In my diary on 16 April 1989, I wrote: ‘I GOT IN!!! No one is more surprised than me! So this is how it went: orthopaedic first, then an academic interview. Then ballet class. All the others were prodigies with legs by their ears and I just wanted to cry (but I didn’t). Then a rep class, then a character class, then after weeding out a few, the remaining 15 had to do another pointe class – it was agony such as I’ve never known! But I survived. Then we were stretched (oh dear! My extension!). Then we had interviews. By this time I had gathered I’d probably got in …’

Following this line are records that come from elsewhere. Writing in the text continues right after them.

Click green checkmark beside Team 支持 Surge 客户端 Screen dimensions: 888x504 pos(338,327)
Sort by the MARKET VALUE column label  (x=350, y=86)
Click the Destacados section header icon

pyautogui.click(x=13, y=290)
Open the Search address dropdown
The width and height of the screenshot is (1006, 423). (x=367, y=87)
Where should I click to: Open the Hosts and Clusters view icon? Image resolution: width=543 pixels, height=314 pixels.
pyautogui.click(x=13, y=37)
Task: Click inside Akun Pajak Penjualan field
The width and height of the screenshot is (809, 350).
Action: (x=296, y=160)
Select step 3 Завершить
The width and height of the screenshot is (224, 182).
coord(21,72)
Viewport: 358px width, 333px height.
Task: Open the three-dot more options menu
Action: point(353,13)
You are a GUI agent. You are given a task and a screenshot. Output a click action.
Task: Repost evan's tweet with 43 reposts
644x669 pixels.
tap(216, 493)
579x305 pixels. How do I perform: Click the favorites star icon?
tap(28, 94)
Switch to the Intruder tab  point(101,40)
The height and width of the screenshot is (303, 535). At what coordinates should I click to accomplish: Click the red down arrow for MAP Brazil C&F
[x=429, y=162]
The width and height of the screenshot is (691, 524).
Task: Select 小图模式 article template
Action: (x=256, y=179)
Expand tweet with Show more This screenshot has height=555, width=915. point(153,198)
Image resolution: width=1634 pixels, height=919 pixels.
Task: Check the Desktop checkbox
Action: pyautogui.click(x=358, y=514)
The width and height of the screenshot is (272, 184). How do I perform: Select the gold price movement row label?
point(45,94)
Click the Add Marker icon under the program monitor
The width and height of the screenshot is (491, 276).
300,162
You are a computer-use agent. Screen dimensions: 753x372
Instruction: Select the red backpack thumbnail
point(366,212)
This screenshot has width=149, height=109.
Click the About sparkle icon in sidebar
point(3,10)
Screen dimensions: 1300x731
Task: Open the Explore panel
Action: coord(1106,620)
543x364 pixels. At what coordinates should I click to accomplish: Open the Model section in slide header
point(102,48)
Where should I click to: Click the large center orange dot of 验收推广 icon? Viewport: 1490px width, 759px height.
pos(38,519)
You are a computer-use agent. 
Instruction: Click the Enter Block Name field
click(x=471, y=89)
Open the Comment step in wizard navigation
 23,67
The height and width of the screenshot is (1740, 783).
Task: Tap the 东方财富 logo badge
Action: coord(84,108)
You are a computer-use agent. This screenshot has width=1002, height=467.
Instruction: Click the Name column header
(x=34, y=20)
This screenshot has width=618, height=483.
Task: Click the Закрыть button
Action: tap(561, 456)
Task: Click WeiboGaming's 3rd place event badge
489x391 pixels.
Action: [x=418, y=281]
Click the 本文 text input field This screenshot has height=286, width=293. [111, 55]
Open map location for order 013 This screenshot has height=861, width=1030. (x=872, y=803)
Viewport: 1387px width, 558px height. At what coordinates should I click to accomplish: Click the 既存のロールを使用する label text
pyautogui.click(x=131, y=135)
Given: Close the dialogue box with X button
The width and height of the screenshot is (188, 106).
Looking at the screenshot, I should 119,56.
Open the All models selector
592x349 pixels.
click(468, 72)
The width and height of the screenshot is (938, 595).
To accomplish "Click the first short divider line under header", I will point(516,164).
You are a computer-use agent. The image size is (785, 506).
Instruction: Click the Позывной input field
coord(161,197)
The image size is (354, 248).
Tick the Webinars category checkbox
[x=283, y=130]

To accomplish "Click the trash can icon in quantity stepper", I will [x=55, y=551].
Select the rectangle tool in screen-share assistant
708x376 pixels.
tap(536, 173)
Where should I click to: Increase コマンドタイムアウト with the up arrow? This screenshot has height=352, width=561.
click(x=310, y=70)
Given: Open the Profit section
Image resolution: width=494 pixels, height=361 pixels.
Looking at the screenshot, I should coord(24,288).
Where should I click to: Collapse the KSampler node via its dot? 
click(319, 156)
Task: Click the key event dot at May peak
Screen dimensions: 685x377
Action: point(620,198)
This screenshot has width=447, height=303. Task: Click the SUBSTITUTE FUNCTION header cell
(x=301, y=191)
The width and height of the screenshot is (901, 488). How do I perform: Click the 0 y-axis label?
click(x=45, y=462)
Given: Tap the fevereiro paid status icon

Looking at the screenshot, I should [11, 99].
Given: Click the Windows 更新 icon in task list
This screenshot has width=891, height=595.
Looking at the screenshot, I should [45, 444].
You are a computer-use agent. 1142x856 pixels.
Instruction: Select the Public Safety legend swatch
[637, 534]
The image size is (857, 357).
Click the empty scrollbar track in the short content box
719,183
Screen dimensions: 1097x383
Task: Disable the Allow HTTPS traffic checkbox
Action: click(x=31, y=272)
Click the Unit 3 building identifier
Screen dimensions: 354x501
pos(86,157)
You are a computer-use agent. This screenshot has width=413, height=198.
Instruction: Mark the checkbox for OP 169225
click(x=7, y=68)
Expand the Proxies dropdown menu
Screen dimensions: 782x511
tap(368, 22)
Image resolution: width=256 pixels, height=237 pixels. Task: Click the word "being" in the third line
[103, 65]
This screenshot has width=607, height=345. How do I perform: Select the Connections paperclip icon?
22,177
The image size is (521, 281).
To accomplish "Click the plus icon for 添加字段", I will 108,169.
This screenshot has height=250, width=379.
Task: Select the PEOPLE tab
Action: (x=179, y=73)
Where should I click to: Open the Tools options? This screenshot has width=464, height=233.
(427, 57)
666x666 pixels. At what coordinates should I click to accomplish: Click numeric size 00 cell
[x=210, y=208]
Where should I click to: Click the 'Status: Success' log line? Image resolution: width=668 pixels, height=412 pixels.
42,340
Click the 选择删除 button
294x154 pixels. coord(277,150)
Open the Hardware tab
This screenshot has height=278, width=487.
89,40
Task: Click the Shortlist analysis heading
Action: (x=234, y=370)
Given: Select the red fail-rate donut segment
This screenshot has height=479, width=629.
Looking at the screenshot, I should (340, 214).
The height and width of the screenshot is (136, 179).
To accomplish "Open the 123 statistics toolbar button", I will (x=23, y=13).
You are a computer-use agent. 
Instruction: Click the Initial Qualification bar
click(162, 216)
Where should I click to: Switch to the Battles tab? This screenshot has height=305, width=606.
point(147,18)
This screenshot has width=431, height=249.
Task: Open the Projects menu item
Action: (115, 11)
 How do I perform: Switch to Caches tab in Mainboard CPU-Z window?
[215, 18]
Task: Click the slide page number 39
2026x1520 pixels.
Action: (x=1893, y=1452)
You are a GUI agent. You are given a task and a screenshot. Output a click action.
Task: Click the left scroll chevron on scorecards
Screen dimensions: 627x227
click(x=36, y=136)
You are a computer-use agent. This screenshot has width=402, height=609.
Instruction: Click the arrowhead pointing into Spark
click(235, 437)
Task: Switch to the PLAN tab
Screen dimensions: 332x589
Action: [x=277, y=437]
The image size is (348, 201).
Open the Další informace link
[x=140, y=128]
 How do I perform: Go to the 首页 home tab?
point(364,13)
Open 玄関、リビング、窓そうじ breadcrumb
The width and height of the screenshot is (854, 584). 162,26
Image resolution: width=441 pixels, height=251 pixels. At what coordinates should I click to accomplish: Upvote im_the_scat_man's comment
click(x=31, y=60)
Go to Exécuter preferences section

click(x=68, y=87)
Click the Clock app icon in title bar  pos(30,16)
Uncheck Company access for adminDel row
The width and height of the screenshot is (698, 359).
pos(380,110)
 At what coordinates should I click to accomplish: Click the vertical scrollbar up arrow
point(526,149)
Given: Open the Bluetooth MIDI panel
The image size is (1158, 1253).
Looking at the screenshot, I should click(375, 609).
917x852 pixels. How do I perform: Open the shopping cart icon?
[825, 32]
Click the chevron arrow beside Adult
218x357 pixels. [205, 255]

I don’t actually remember that much of the process itself and I’m really thankful that I have kept a diary since I was 11 as I can remind myself of these incredible memories just by digging a box out from under my bed.
The reason that getting into the Royal Ballet School remains the best day of my life is that it was an incredible twist of fate that started a chain of events that lead directly to the place I am now. A place I love, surrounded by people I love. I honestly wouldn’t change a thing. Good or bad.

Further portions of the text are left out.